RECORDS
========================================

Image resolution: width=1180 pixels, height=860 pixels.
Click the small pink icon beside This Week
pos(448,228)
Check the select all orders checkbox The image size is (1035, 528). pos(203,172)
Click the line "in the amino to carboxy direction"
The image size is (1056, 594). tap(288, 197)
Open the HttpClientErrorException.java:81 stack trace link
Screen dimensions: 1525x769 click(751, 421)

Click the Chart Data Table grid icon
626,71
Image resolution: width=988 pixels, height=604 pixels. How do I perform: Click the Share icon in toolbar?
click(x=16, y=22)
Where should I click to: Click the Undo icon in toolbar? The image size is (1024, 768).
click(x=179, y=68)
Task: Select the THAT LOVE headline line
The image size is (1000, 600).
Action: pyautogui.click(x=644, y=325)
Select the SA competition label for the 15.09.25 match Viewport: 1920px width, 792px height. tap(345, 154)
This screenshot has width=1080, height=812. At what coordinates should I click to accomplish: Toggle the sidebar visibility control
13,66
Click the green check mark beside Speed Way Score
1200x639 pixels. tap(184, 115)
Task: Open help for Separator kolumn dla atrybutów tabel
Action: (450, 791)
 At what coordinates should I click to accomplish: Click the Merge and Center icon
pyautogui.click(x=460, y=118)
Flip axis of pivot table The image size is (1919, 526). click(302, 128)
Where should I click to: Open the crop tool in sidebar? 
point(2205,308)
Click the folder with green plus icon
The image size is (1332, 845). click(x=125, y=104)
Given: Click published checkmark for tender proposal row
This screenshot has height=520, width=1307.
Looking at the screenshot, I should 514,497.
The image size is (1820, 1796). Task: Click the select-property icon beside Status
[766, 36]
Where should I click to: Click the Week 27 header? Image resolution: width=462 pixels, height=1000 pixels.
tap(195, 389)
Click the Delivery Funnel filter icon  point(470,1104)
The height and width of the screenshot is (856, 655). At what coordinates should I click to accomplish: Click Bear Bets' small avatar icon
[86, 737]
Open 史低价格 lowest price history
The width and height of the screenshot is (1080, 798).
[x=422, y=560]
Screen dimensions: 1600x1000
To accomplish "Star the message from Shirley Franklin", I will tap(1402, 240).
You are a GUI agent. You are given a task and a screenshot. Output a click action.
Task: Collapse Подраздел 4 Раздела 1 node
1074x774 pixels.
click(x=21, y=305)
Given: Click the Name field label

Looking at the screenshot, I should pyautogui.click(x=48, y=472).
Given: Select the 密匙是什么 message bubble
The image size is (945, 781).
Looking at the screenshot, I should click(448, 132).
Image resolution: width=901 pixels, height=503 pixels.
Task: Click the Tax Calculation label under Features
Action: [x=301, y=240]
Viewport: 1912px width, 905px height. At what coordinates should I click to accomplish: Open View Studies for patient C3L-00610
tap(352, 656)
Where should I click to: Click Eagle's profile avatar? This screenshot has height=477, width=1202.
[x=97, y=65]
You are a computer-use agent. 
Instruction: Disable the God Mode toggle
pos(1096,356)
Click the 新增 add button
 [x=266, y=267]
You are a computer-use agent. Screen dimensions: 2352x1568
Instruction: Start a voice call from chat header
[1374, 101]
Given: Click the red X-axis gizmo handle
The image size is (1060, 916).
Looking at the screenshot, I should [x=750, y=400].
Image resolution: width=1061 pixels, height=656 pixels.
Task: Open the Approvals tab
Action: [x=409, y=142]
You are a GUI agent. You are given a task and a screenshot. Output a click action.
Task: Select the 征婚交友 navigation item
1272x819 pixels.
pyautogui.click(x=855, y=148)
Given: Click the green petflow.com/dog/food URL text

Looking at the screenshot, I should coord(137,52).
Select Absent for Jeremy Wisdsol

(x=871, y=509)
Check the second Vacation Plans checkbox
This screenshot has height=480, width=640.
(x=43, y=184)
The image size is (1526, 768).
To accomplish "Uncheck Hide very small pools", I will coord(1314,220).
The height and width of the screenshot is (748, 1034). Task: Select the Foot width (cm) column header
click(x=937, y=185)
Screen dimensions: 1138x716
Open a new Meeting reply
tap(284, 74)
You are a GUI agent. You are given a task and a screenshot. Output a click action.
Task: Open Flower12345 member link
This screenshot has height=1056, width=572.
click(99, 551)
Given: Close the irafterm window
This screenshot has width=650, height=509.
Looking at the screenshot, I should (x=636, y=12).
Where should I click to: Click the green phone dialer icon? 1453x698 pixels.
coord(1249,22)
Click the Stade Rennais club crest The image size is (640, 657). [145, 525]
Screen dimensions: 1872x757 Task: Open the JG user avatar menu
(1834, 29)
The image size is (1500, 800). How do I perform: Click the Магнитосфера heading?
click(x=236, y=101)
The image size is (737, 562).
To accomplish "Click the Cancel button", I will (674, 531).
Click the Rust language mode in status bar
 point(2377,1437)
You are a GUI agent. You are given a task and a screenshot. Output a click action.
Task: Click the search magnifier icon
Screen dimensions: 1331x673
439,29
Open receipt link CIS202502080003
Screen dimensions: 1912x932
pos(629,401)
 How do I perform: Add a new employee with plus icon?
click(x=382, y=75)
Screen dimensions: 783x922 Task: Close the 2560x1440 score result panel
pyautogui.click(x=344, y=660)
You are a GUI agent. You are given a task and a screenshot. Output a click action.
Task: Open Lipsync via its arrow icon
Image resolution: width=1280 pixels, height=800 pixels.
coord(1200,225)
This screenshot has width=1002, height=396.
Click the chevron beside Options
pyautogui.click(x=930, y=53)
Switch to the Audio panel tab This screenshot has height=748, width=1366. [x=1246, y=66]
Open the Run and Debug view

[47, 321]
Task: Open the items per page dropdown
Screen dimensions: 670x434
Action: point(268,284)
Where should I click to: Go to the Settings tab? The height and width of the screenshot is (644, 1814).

========================================

PROBLEM
Rewrite the listing above, replacing "Options" with "Preferences" wherever it occurs and leaving everything else unchanged.

SOLVED PROBLEM
Image resolution: width=1180 pixels, height=860 pixels.
Click the small pink icon beside This Week
pos(448,228)
Check the select all orders checkbox The image size is (1035, 528). pos(203,172)
Click the line "in the amino to carboxy direction"
The image size is (1056, 594). tap(288, 197)
Open the HttpClientErrorException.java:81 stack trace link
Screen dimensions: 1525x769 click(751, 421)

Click the Chart Data Table grid icon
626,71
Image resolution: width=988 pixels, height=604 pixels. How do I perform: Click the Share icon in toolbar?
click(x=16, y=22)
Where should I click to: Click the Undo icon in toolbar? The image size is (1024, 768).
click(x=179, y=68)
Task: Select the THAT LOVE headline line
The image size is (1000, 600).
Action: pyautogui.click(x=644, y=325)
Select the SA competition label for the 15.09.25 match Viewport: 1920px width, 792px height. tap(345, 154)
This screenshot has width=1080, height=812. At what coordinates should I click to accomplish: Toggle the sidebar visibility control
13,66
Click the green check mark beside Speed Way Score
1200x639 pixels. tap(184, 115)
Task: Open help for Separator kolumn dla atrybutów tabel
Action: (450, 791)
 At what coordinates should I click to accomplish: Click the Merge and Center icon
pyautogui.click(x=460, y=118)
Flip axis of pivot table The image size is (1919, 526). click(302, 128)
Where should I click to: Open the crop tool in sidebar? 
point(2205,308)
Click the folder with green plus icon
The image size is (1332, 845). click(x=125, y=104)
Given: Click published checkmark for tender proposal row
This screenshot has height=520, width=1307.
Looking at the screenshot, I should 514,497.
The image size is (1820, 1796). Task: Click the select-property icon beside Status
[766, 36]
Where should I click to: Click the Week 27 header? Image resolution: width=462 pixels, height=1000 pixels.
tap(195, 389)
Click the Delivery Funnel filter icon  point(470,1104)
The height and width of the screenshot is (856, 655). At what coordinates should I click to accomplish: Click Bear Bets' small avatar icon
[86, 737]
Open 史低价格 lowest price history
The width and height of the screenshot is (1080, 798).
[x=422, y=560]
Screen dimensions: 1600x1000
To accomplish "Star the message from Shirley Franklin", I will tap(1402, 240).
You are a GUI agent. You are given a task and a screenshot. Output a click action.
Task: Collapse Подраздел 4 Раздела 1 node
1074x774 pixels.
click(x=21, y=305)
Given: Click the Name field label

Looking at the screenshot, I should pyautogui.click(x=48, y=472).
Given: Select the 密匙是什么 message bubble
The image size is (945, 781).
Looking at the screenshot, I should click(448, 132).
Image resolution: width=901 pixels, height=503 pixels.
Task: Click the Tax Calculation label under Features
Action: [x=301, y=240]
Viewport: 1912px width, 905px height. At what coordinates should I click to accomplish: Open View Studies for patient C3L-00610
tap(352, 656)
Where should I click to: Click Eagle's profile avatar? This screenshot has height=477, width=1202.
[x=97, y=65]
You are a computer-use agent. 
Instruction: Disable the God Mode toggle
pos(1096,356)
Click the 新增 add button
 [x=266, y=267]
You are a computer-use agent. Screen dimensions: 2352x1568
Instruction: Start a voice call from chat header
[1374, 101]
Given: Click the red X-axis gizmo handle
The image size is (1060, 916).
Looking at the screenshot, I should [x=750, y=400].
Image resolution: width=1061 pixels, height=656 pixels.
Task: Open the Approvals tab
Action: [x=409, y=142]
You are a GUI agent. You are given a task and a screenshot. Output a click action.
Task: Select the 征婚交友 navigation item
1272x819 pixels.
pyautogui.click(x=855, y=148)
Given: Click the green petflow.com/dog/food URL text

Looking at the screenshot, I should coord(137,52).
Select Absent for Jeremy Wisdsol

(x=871, y=509)
Check the second Vacation Plans checkbox
This screenshot has height=480, width=640.
(x=43, y=184)
The image size is (1526, 768).
To accomplish "Uncheck Hide very small pools", I will coord(1314,220).
The height and width of the screenshot is (748, 1034). Task: Select the Foot width (cm) column header
click(x=937, y=185)
Screen dimensions: 1138x716
Open a new Meeting reply
tap(284, 74)
You are a GUI agent. You are given a task and a screenshot. Output a click action.
Task: Open Flower12345 member link
This screenshot has height=1056, width=572.
click(99, 551)
Given: Close the irafterm window
This screenshot has width=650, height=509.
Looking at the screenshot, I should (x=636, y=12).
Where should I click to: Click the green phone dialer icon? 1453x698 pixels.
coord(1249,22)
Click the Stade Rennais club crest The image size is (640, 657). [145, 525]
Screen dimensions: 1872x757 Task: Open the JG user avatar menu
(1834, 29)
The image size is (1500, 800). How do I perform: Click the Магнитосфера heading?
click(x=236, y=101)
The image size is (737, 562).
To accomplish "Click the Cancel button", I will (674, 531).
Click the Rust language mode in status bar
 point(2377,1437)
You are a GUI agent. You are given a task and a screenshot. Output a click action.
Task: Click the search magnifier icon
Screen dimensions: 1331x673
439,29
Open receipt link CIS202502080003
Screen dimensions: 1912x932
pos(629,401)
 How do I perform: Add a new employee with plus icon?
click(x=382, y=75)
Screen dimensions: 783x922 Task: Close the 2560x1440 score result panel
pyautogui.click(x=344, y=660)
You are a GUI agent. You are given a task and a screenshot. Output a click action.
Task: Open Lipsync via its arrow icon
Image resolution: width=1280 pixels, height=800 pixels.
coord(1200,225)
This screenshot has width=1002, height=396.
Click the chevron beside Preferences
pyautogui.click(x=930, y=53)
Switch to the Audio panel tab This screenshot has height=748, width=1366. [x=1246, y=66]
Open the Run and Debug view

[47, 321]
Task: Open the items per page dropdown
Screen dimensions: 670x434
Action: point(268,284)
Where should I click to: Go to the Settings tab? The height and width of the screenshot is (644, 1814).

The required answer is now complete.